O Dia Mundial sem Carro, celebrado no dia 22 de setembro, em cidades do mundo todo, lança luz à importância de se repensar a mobilidade urbana ao tirar o automóvel do protagonismo assumido no último século quando pensamos em deslocamento. A necessidade de adoção de meios saudáveis e menos poluentes de locomoção alçaram a bicicleta ao topo dos modais ideais para o melhor desenvolvimento das cidades, e da manutenção da saúde humana.

Goiânia tem dado importantes passos neste sentido, permitindo às pessoas vislumbrarem  a adoção da bicicleta como algo viável no seu cotidiano. Na última década, o investimento público na implantação de vias destinadas ao seu uso (ciclovias, ciclorrotas e ciclofaixas), somadoao recebimento de investimentos privados em programas de compartilhamento de bicicleta, criaram um cenário promissor neste sentido, apesar da série de desafios que ainda suscitam para a sua consolidação.

Segundo a Secretaria Municipal de Transporte de Goiânia (SMT) já foram implantadas na capital 80 quilômetros de vias apropriadas à bike, em suas três modalidades existentes. À época da disponibilização do primeiro serviço de bikes compartilhadas, em 2017, uma pesquisa realizada pelo grupo Serttel – responsável por operações de sistema de mobilidade sustentável – identificou que o uso de bicicletas compartilhadas em Goiânia superou em 50% os índices alcançados em cidades como Buenos Aires, Rio de Janeiro e São Paulo, com tradição no estímulo ao modal.

Estudo do Instituto de Pesquisas Econômicas Aplicadas (Ipea) denominado Cidades Clicáveis identificou que há no Brasil 50 milhões de bicicletas em uso contra 41 milhões de carros. Ou seja, a bicicleta  já superou em 9 milhões o número de automóveis transitando pelas vias, e disputando espaços com os demais modais motorizados.

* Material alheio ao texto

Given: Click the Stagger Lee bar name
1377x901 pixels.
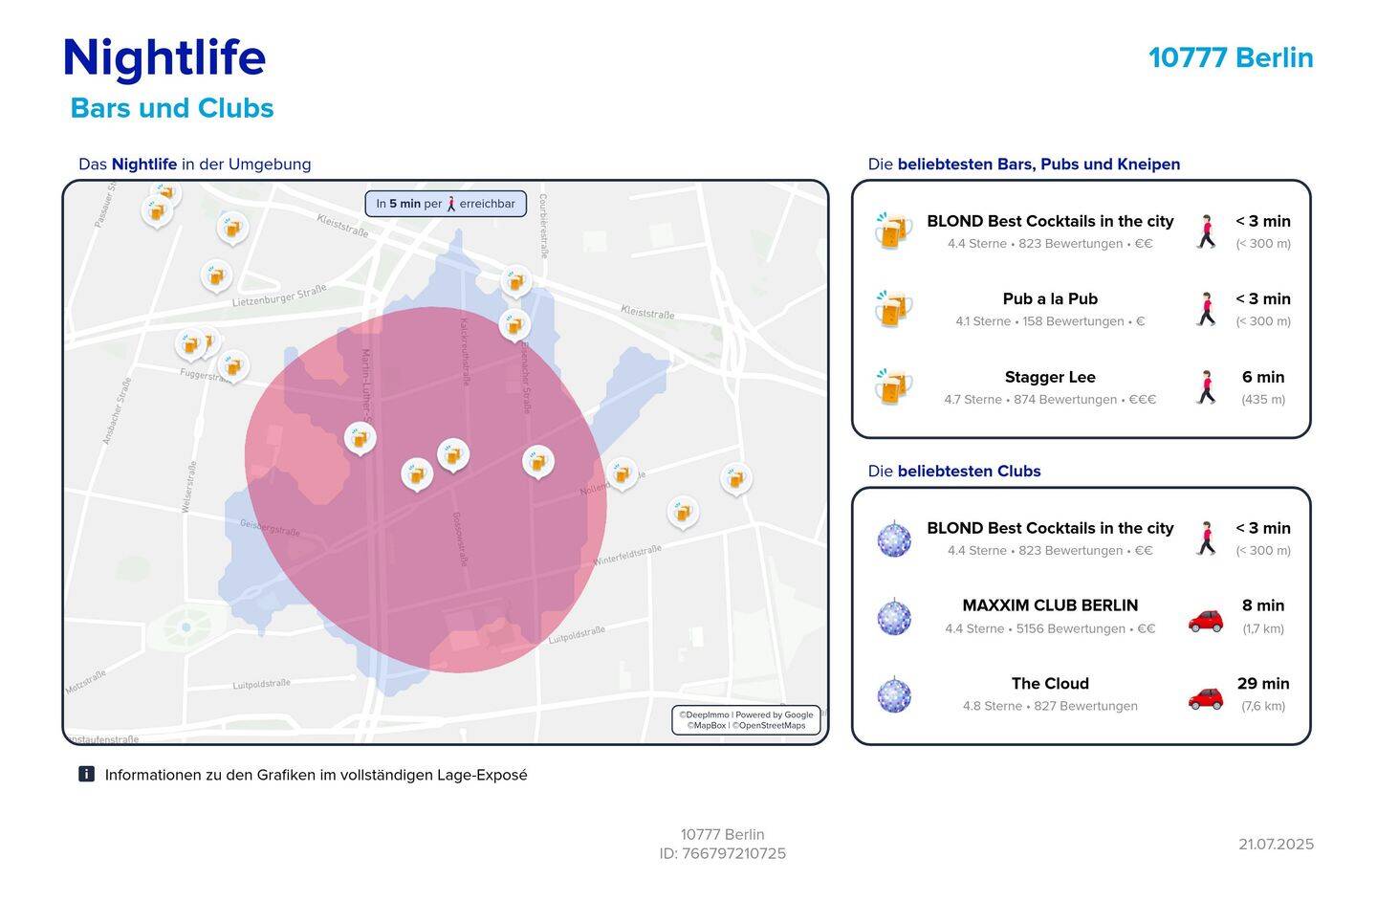Looking at the screenshot, I should (1050, 377).
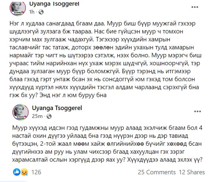
Task: Click Uyanga Tsoggerel's name on the shared post
Action: point(57,108)
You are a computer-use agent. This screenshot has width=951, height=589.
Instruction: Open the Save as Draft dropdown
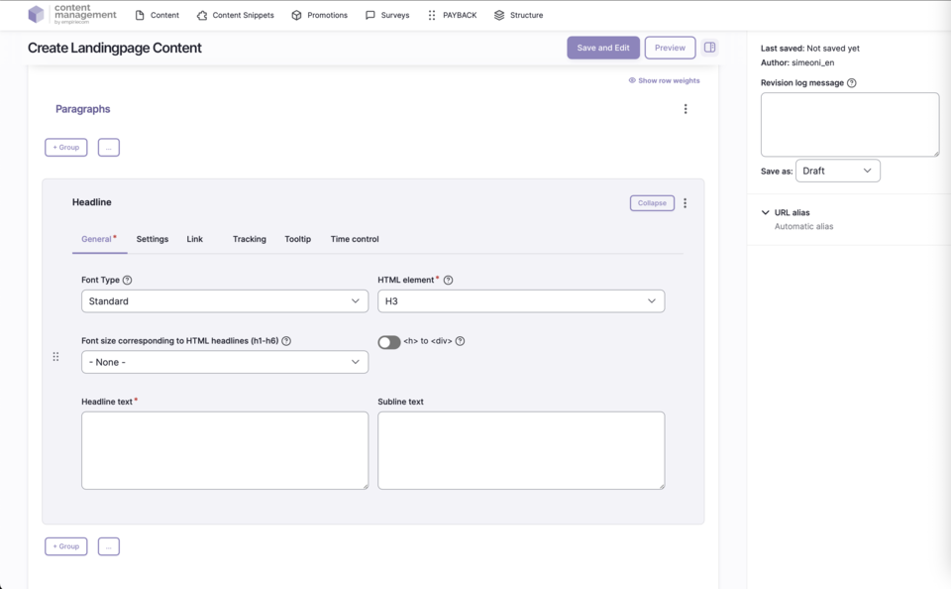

Tal resultado estimulou o Congresso Nacional a aprovar a Lei 13.724, no ano de 2018, que ficou conhecida como Plano Bicicleta Brasil, onde constam meios de fomento e investimento para que as cidades possam adaptar suas vias ao trânsito das bicicletas, com mais segurança.

Solução mercadológica

Sempre atento às tendências comportamentais, o mercado imobiliário busca traduzir em seus projetos os anseios observados em cada geração. Em se tratando do aumento do apelo pelo uso da bicicleta, seja para o trabalho ou mesmo para os momentos de lazer, os empreendimentos buscaram contemplar a presença do bicicletário como um meio de facilitar o acesso à bicicleta.

No entanto, algumas empresas foram além em suas propostas, como explica o arquiteto responsável pelos projetos da City Soluções Urbanas, Victor Tomé. Seus empreendimentos vem contemplando a presença do bicicletário como forma de reconhecimento deste importante modal.

Em seu próximo lançamento previsto para ainda para este segundo semestre, a City  resolveu ir além. Somada à presença do bicicletário, criou uma forma de guardar a bicicleta junto ao carro, solução essa batizada de BikeStay, permitindo com isso que quem a utiliza com mais frequência facilmente a tenha em mãos.

E para facilitar a sua manutenção, serão disponibilizadas as principais ferramentas e acessórios como bomba para encher os pneus, entre outras, que facilitam os pequenos ajustes que a bike pode demandar.”Optamos por atender a cada aspecto que envolve o uso da bike, por entender a sua importância para a saúde das pessoas. Então, redesenhamos todo o seu acesso buscando facilitar ao máximo a sua utilização”, explica o arquiteto.

A percepção de Victor Tomé sobre os benefícios do uso da bike para a saúde humana foi comprovada por recente pesquisa do Centro Brasileiro de Análise e Planejamento (Cebrap), ao tentar identificar as vantagens do seu uso, tendo como foco a cidade de São Paulo. Tal estudo concluiu que a adesão da população paulista ao uso da bicicleta resultaria em uma economia de R$34 milhões ao ano ao Sistema Único de Saúde (SUS), visto que tal medida reduziria o número de internações causadas por complicações com diabetes, doenças circulatórias e cardíacas.